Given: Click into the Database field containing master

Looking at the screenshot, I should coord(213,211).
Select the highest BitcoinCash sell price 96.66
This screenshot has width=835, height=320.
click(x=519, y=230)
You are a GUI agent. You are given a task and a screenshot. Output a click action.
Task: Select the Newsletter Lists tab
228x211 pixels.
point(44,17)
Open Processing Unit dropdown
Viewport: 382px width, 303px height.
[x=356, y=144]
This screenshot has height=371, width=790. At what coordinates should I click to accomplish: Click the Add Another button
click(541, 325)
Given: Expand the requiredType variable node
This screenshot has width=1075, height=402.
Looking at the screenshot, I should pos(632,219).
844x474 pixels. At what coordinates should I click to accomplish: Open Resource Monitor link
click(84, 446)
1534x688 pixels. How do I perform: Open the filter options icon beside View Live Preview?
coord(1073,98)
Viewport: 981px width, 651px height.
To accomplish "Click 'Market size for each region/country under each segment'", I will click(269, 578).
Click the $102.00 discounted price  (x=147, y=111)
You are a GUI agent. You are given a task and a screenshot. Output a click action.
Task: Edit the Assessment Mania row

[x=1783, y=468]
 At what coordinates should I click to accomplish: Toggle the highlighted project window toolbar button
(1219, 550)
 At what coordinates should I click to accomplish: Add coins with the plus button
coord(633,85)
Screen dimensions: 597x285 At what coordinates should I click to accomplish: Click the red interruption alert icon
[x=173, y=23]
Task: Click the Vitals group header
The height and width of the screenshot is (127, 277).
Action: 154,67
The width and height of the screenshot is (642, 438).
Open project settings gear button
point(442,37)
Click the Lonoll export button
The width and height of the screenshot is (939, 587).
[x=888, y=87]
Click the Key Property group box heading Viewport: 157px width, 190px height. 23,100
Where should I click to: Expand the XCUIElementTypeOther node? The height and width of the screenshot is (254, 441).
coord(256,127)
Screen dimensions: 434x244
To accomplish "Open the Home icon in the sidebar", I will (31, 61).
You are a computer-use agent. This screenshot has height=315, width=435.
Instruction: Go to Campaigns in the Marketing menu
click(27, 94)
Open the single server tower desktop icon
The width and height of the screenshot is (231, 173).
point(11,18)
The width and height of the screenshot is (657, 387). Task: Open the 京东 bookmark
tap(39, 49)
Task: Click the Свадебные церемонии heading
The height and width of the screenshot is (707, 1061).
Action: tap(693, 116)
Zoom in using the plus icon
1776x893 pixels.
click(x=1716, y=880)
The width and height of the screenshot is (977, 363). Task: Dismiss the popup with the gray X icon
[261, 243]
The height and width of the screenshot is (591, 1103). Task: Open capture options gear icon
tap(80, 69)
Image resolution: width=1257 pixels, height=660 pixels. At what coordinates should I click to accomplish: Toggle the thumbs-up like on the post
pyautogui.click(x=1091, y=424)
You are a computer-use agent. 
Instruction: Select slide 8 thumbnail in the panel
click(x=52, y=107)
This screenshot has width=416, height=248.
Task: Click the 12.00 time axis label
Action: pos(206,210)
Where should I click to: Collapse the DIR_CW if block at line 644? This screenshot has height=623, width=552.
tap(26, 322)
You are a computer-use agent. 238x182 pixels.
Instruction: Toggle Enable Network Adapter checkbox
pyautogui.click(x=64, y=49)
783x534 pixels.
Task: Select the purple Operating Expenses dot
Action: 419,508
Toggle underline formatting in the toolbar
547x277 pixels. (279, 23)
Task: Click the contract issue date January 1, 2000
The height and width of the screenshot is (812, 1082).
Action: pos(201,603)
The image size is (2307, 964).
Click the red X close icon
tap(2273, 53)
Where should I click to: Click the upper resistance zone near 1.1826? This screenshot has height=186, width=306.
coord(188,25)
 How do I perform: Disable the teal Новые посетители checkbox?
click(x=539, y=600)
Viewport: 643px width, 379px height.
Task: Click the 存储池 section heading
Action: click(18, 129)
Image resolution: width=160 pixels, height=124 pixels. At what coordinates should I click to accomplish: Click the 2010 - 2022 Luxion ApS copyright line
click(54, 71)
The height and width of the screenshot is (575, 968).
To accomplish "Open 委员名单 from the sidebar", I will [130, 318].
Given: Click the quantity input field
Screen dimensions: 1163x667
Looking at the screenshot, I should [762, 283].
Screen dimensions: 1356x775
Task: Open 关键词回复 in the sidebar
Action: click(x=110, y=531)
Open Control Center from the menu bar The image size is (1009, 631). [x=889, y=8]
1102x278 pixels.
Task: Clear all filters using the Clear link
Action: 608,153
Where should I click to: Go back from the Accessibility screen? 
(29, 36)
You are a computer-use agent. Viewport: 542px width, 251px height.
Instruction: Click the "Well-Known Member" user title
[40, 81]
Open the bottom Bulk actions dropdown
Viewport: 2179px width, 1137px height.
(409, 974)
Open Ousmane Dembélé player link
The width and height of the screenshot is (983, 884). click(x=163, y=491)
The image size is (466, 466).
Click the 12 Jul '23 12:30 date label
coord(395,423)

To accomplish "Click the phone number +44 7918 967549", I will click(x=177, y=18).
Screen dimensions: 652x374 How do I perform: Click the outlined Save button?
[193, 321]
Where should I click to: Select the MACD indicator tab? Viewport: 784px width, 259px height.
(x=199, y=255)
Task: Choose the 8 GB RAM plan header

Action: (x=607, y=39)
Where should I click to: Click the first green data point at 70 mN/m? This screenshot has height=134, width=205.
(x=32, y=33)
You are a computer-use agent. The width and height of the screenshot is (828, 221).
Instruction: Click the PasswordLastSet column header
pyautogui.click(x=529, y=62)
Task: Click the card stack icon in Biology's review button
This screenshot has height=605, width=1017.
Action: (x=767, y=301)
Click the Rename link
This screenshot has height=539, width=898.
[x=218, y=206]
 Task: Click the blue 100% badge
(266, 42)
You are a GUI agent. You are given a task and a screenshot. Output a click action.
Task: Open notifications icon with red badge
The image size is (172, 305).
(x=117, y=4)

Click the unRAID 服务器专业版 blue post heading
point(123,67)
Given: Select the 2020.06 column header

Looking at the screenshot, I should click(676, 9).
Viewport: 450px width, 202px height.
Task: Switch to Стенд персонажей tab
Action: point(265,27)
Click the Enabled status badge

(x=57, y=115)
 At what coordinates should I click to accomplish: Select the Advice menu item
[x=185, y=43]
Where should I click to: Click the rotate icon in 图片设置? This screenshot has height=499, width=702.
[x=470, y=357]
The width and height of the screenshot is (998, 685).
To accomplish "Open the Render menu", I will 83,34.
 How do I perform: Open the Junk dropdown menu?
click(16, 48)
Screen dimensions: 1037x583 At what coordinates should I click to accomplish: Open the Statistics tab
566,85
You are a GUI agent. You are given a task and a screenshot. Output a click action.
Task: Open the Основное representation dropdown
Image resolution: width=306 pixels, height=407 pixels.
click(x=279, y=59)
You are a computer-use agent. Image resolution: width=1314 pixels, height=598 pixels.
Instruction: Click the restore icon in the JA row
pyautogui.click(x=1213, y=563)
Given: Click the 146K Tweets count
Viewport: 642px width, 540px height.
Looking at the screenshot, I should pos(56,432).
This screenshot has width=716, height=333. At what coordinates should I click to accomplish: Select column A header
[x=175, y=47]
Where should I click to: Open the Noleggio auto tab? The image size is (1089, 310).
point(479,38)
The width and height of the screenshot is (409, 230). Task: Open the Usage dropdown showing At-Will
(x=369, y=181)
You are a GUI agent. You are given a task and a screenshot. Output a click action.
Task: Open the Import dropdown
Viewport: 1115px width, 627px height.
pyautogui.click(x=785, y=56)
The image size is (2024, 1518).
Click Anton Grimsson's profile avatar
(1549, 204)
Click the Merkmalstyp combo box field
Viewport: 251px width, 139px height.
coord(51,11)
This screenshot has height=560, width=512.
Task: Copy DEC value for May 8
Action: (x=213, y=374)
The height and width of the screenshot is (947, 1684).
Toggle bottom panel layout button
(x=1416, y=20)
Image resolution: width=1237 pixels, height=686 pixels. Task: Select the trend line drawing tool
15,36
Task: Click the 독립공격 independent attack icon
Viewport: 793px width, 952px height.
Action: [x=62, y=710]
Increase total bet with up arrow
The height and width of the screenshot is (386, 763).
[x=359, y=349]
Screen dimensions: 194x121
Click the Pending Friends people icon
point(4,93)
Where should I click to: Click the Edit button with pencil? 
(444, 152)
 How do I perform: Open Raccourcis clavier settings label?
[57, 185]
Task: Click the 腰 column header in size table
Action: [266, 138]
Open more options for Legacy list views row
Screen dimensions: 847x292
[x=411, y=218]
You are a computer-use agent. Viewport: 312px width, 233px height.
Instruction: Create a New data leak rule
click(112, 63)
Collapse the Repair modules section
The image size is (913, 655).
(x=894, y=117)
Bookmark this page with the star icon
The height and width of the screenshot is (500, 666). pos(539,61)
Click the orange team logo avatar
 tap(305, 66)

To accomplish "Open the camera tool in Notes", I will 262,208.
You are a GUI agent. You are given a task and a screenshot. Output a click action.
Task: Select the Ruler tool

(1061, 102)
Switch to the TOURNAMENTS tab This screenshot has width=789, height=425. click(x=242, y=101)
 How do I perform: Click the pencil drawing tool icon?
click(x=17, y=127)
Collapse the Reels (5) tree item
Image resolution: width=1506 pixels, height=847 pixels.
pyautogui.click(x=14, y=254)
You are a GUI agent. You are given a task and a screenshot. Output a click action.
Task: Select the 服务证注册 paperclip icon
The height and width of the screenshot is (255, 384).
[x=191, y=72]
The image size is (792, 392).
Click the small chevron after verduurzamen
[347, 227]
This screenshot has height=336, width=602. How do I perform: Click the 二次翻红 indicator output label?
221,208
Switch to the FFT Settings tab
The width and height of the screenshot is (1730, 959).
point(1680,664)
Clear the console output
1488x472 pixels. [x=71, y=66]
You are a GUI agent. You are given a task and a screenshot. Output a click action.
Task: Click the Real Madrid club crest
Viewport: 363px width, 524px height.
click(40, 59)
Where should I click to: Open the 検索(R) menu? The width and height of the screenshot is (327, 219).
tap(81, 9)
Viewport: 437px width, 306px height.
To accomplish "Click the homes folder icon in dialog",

───

Task to carry out:
Retype, character for character, the lines starting with the one that contains "At what coordinates should I click to accomplish: Select the" and going on through the one that contains "[x=175, y=47]", including both of those lines.

Solution:
 At what coordinates should I click to accomplish: Select the Advice menu item
[x=185, y=43]
Where should I click to: Click the rotate icon in 图片设置? This screenshot has height=499, width=702.
[x=470, y=357]
The width and height of the screenshot is (998, 685).
To accomplish "Open the Render menu", I will 83,34.
 How do I perform: Open the Junk dropdown menu?
click(16, 48)
Screen dimensions: 1037x583 At what coordinates should I click to accomplish: Open the Statistics tab
566,85
You are a GUI agent. You are given a task and a screenshot. Output a click action.
Task: Open the Основное representation dropdown
Image resolution: width=306 pixels, height=407 pixels.
click(x=279, y=59)
You are a computer-use agent. Image resolution: width=1314 pixels, height=598 pixels.
Instruction: Click the restore icon in the JA row
pyautogui.click(x=1213, y=563)
Given: Click the 146K Tweets count
Viewport: 642px width, 540px height.
Looking at the screenshot, I should pos(56,432).
This screenshot has width=716, height=333. At what coordinates should I click to accomplish: Select column A header
[x=175, y=47]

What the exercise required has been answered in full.